I don't fool with 1 oz loads.


----------



## chase870 (Aug 10, 2017)

I prefer a 1/2oz load of #9 in a 410 for early season birds, and move up to 1/2oz of 7.5 for late season birds on a good field with birds. If you shoot on my field you must shoot a 410 unless you are a child or a woman.


----------



## Souhternhunter17 (Aug 11, 2017)

I've shot probably 10 cases of the monarchs for dove, crows, and clays through my SBE 1 and Montefeltro  never had any issues with them at all. Will be buying a case for this year as well.


----------



## Quackmasterofgeorgia (Aug 11, 2017)

1 ounce loads will kill them just as dead as 1 1/8 ounce. 9/10 times it's shooters error and not the shell.


----------



## poole93 (Aug 11, 2017)

how you like that montefeltro?


----------



## Mexican Squealer (Aug 11, 2017)

Quackmasterofgeorgia said:


> 1 ounce loads will kill them just as dead as 1 1/8 ounce. 9/10 times it's shooters error and not the shell.



Lol if you say so...


----------



## Quackmasterofgeorgia (Aug 12, 2017)

Mexican Squealer said:


> Lol if you say so...



I do. That's what I shot last year, and it was the best year I have had. All doves were dead when they hit the ground.


----------



## B. White (Aug 12, 2017)

They have winchester now for the same price.


----------



## jglenn (Aug 12, 2017)

This week they have Remington Heavy dove loads for 5.99 bx.  good stuff at that price


----------



## homey (Aug 14, 2017)

It aint the arrow it's the Indian  I don't need high powered loads to make up for crappy shooting


----------



## abrannon (Aug 17, 2017)

The only practical difference in performance between 1 oz and 1 1/8 is the 1 1/8 offer a slightly longer stream of pellets.  This would be helpful if you shot too far ahead of the bird since it will take slightly longer for all of the shot to pass in front of the bird.

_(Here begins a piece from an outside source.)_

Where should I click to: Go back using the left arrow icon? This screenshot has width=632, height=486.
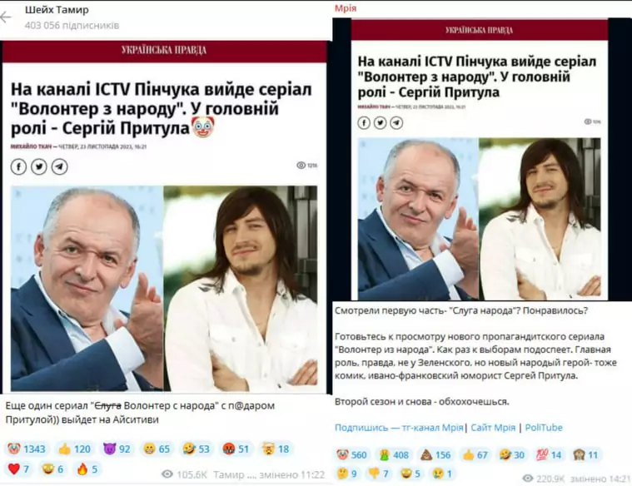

So for common purposes for some shooters 1 1/8 loads are more "deadly" accurate than 1 oz loads.

The same argument can be made on the amount of powder or the overall speed of the shot.  It all has an effect on hitting the target.  

If the shot is too fast for your lead you miss, same if it is too slow.  It is all about having the shot and the target meet in mid-air.

So that is a long winded way of saying shoot what works for you, and hopefully we will all have a good season.


----------



## Core Lokt (Aug 17, 2017)

This will be my 3rd season shooting a 20 for ducks, dove and turkeys. I should have switched sooner... They gauge is deadly on all 3, if you do your part.


----------



## homey (Aug 21, 2017)

Jtalking12 said:


> Seen academy has 4.99 monarch shells. Anybody used them for dove hunting?



ALL shells are better than 99.99% of the shooters


----------



## SC Hunter (Aug 21, 2017)

Core Lokt said:


> This will be my 3rd season shooting a 20 for ducks, dove and turkeys. I should have switched sooner... They gauge is deadly on all 3, if you do your part.



I shoot a 20 gauge the majority of the year also, occasionally I'll get my old A-5 out just to shoot it. I've been shooting turkeys with a 20 for years but just started carrying it dove hunting more.


----------



## Gaswamp (Mar 16, 2018)

bought some 20ga #8's the other day...still 4.99


----------



## JackSprat (Mar 16, 2018)

I love 1 oz. shells for doves, especially the "hot loads" =1300fps.

Lots less wear and tear on the shooter and the gun.

Anyone who can't kill doves with 1 oz. needs some serious range time.


----------